3. The background in which the order was passed is that the plaintiffs who are opposite parties Nos. 1 to 3 in this revision application filed Title Suit No. 3 of 1990 in the Court of the Subordinate Judge, Kendrapara, praying for a decree to declare that title over the suit land, confirmation of possession and permanent injunction against four defendants (the two petitioners and opposite parties Nos. 4 and 5) and one Sachidananda Mohanty, defendant No. 5. They also filed an application under Order 39, Rules I and 2 of the Code praying for temporary injunction against the defendants 1 to 4. There was resistance to the application for temporary injunction; and the defendants filed an application to examine Sachidananda Mohanty (defendant No. 5).
According to the defendants 1 to 4, they have purchased the land by registered sale-deed dated 3-5-1988 from Sachidananda Mohanty, and the plaintiffs had got a sham sale deed executed by impersonation. Sachidananda Mohanty is not a party in the application for injunction.
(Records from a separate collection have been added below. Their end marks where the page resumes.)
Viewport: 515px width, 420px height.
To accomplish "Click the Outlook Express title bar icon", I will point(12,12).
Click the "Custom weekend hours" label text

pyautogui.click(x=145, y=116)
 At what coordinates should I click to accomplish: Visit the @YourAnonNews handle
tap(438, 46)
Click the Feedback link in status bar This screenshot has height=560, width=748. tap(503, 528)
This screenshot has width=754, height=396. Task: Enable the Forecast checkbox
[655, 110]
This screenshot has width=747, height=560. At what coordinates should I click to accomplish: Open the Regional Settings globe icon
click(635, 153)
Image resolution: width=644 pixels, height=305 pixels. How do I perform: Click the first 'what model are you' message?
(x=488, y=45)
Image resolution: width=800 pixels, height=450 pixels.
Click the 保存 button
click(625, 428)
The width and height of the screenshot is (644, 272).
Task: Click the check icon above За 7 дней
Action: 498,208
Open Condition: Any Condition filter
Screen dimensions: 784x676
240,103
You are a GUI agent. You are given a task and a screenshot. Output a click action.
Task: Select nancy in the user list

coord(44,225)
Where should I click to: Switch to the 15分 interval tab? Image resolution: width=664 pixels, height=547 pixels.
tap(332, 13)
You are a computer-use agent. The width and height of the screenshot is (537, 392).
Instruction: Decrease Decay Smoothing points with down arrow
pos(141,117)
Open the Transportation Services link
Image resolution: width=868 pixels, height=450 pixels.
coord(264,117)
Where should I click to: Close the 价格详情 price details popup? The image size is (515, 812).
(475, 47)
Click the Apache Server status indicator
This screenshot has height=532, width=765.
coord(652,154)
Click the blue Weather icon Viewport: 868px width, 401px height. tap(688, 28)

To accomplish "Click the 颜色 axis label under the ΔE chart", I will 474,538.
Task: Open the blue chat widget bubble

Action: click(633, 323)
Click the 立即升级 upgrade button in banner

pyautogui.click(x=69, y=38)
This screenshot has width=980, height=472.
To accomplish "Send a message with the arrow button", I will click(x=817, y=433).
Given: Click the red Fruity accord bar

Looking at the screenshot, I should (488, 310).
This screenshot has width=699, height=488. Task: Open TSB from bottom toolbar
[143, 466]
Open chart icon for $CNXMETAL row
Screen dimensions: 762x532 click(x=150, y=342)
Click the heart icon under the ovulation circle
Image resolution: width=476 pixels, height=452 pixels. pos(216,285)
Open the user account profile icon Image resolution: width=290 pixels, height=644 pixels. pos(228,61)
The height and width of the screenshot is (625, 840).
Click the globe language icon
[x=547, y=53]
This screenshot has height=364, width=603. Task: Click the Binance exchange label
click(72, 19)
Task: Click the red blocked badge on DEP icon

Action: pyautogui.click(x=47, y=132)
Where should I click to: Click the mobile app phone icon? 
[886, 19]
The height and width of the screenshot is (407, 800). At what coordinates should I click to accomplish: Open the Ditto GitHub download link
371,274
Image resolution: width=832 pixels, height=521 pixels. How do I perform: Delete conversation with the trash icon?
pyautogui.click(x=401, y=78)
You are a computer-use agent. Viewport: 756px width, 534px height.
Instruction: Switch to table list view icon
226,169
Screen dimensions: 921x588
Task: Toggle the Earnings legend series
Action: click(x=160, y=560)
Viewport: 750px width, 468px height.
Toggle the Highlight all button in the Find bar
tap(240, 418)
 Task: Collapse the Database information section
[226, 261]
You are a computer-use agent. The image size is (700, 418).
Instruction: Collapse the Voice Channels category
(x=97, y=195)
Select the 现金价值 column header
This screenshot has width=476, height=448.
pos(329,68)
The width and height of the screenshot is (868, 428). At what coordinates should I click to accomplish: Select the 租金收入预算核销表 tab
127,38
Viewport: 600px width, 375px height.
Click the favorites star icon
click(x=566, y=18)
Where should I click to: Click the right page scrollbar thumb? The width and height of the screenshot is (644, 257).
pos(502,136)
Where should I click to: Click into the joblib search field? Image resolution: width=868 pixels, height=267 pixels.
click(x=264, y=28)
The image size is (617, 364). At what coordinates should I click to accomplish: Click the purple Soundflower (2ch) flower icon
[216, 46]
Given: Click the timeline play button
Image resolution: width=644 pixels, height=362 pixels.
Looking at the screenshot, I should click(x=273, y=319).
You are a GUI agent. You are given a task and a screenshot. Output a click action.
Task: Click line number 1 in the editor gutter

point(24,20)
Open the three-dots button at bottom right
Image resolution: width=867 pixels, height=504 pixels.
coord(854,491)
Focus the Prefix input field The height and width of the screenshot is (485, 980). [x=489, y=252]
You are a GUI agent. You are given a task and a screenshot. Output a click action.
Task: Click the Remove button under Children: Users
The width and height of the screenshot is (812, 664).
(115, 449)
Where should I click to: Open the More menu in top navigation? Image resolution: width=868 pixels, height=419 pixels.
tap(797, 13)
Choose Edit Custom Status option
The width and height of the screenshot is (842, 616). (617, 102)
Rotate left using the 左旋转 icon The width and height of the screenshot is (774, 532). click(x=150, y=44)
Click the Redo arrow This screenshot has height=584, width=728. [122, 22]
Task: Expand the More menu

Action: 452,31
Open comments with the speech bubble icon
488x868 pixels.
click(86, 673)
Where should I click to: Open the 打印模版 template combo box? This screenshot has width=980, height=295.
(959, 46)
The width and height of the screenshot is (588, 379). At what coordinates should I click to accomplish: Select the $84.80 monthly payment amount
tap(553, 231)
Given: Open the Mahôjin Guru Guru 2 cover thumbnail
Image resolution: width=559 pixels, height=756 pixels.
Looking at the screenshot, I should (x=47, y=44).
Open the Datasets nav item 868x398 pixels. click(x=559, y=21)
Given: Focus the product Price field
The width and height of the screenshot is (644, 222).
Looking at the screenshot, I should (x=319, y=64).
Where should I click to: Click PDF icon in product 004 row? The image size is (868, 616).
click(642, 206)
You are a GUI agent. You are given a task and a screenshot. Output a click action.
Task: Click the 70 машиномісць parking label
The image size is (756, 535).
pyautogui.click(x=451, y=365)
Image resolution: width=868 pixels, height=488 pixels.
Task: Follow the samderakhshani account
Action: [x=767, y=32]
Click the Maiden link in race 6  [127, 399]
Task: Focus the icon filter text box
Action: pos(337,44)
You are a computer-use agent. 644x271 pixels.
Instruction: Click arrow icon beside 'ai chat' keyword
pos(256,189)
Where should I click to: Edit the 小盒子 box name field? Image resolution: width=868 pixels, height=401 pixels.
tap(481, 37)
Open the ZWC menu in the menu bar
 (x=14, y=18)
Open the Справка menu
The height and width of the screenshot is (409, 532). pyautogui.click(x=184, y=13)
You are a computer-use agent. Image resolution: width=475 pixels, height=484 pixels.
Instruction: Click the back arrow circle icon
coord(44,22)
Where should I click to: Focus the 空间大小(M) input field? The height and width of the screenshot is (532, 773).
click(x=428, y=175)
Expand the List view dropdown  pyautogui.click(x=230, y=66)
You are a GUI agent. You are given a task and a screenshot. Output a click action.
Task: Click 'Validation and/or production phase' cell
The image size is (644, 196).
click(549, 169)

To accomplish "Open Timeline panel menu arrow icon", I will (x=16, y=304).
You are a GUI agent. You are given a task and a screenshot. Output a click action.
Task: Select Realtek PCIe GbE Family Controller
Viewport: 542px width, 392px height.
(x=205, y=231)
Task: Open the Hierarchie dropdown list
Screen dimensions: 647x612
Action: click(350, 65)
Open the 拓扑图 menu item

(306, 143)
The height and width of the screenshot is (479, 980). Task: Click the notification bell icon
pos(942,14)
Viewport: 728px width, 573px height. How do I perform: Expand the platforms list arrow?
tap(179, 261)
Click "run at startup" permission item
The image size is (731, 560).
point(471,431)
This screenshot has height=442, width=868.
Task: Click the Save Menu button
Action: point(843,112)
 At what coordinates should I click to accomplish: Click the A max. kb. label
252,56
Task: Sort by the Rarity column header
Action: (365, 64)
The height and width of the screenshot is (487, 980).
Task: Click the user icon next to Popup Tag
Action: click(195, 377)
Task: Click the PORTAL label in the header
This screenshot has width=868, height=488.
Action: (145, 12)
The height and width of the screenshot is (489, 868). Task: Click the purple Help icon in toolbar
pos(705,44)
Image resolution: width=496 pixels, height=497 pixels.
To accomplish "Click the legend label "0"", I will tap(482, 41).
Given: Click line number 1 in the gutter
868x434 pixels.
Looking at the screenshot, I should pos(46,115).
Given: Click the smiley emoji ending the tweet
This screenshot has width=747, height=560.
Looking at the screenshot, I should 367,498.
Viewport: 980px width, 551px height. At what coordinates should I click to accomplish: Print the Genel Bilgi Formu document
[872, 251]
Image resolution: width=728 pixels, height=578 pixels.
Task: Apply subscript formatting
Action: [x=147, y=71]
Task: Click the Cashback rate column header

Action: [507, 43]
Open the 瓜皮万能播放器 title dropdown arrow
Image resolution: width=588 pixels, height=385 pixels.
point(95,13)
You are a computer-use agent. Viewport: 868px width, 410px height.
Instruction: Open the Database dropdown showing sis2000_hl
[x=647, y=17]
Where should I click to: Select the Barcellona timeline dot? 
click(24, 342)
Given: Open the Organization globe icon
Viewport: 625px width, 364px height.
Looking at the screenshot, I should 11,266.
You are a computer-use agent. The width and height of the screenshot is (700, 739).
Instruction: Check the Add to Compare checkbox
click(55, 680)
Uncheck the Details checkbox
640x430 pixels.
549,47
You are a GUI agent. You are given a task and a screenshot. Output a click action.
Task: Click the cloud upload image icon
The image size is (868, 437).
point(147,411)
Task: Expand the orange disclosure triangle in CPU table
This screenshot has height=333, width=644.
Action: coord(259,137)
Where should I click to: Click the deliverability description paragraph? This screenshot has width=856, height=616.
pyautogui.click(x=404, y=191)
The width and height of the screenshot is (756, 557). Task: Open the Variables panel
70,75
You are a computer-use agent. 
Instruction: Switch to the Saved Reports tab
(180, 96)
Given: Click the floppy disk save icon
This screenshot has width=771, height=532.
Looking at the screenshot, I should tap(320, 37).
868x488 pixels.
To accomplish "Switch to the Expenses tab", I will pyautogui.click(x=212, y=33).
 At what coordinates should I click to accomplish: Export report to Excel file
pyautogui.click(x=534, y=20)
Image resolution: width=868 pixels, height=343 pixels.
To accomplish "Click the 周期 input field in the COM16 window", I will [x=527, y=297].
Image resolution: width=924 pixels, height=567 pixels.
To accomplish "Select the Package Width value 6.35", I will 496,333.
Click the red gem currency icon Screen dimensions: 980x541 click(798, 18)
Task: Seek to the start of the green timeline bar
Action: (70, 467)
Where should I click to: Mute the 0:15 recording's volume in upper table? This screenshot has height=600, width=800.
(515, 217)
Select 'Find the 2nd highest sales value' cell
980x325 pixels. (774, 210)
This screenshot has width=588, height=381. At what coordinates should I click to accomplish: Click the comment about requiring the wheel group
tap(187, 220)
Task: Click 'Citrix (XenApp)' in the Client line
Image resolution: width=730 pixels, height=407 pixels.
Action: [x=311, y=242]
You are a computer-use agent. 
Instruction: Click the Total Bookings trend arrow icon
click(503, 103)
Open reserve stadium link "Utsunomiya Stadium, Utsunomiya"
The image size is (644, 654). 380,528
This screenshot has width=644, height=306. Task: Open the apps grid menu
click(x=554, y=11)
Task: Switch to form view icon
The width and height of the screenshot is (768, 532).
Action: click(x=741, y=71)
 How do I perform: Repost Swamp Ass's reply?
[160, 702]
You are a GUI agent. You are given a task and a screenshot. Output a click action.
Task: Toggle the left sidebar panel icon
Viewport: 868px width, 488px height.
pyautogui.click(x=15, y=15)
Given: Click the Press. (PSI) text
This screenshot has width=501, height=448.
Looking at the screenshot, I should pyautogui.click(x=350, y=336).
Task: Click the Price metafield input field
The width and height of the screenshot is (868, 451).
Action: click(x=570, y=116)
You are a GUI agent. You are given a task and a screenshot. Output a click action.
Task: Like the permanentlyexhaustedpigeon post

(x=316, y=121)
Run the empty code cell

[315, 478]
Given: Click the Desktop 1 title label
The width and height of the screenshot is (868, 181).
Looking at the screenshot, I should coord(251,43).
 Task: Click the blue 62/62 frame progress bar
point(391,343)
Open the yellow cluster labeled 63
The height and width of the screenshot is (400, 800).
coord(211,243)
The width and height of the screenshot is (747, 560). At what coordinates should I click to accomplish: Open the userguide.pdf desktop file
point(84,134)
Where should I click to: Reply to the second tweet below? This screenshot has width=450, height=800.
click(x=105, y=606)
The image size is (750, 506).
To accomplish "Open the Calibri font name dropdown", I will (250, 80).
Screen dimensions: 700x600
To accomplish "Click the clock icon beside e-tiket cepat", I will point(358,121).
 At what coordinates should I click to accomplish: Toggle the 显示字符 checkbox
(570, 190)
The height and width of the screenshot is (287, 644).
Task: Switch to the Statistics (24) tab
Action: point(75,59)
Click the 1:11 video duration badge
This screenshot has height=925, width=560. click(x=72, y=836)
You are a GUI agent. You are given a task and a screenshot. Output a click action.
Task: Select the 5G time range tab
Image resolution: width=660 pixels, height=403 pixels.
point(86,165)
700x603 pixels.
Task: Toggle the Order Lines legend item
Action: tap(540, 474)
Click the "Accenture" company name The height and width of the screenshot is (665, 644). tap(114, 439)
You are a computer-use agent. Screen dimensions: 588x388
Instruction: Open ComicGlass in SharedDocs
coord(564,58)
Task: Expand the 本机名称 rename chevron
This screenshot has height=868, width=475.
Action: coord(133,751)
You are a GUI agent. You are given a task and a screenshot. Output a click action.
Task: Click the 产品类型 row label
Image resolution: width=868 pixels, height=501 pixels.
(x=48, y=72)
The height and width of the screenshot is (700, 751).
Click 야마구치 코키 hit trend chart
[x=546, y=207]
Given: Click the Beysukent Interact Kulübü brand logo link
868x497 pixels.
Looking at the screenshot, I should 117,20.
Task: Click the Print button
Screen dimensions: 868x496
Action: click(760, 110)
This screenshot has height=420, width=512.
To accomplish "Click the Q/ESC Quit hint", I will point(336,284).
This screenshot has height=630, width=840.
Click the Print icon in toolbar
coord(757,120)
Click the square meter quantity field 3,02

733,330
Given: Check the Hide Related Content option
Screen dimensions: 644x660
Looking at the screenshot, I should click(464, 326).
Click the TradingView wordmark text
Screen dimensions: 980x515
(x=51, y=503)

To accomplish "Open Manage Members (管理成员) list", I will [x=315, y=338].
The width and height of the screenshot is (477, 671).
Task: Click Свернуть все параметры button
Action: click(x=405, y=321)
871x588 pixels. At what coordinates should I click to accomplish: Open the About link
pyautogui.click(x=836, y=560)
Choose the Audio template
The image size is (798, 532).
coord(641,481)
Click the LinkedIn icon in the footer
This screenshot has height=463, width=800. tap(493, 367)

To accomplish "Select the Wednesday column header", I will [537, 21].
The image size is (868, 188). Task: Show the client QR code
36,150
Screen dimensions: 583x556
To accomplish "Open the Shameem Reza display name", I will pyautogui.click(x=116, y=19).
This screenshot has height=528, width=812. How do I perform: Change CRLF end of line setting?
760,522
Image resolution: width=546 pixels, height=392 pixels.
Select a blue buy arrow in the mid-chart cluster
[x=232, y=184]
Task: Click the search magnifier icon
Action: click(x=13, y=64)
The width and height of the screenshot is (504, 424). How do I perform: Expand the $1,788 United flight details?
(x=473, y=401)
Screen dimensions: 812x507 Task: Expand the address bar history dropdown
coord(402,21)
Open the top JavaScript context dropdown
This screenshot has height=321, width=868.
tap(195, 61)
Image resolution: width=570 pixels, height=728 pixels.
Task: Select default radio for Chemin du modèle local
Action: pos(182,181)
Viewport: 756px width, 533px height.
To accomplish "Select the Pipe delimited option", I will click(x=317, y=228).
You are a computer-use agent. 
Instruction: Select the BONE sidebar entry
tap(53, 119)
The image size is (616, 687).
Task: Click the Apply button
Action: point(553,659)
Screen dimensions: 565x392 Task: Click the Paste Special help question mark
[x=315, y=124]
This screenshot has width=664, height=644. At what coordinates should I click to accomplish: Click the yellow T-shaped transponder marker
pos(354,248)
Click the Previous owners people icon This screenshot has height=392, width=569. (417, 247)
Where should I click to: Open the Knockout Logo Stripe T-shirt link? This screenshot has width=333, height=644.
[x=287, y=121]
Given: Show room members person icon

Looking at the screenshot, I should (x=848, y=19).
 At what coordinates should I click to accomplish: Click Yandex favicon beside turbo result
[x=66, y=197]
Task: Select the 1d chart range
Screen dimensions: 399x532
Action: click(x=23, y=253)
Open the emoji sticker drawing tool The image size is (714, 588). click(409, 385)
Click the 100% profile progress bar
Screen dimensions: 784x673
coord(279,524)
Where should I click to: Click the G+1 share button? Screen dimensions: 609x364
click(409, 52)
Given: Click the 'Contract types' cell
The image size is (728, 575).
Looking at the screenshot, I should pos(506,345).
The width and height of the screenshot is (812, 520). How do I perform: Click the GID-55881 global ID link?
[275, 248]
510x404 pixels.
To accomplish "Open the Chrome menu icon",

The prayer to examine the said Sachidananda Mohanty was refused by the learned Subordinate Judge on the ground that while dealing with an application under Order 39, Rules 1 and 2 of the Code, there was no scope for such examination and the application had to be disposed of on perusal of the petitioner and objection if any and on consideration of the documents if any filed by the parties.
4. The learned counsel for the petitioners submit: that it is apparent from the wide language used in Order 39, Rule 1 that it is open to the Court to permit examination of witnesses and the view of the learned Subordinate Judge is contrary to law.
The learned counsel for the contesting opposite parties, however, submits that there was no scope for such examination.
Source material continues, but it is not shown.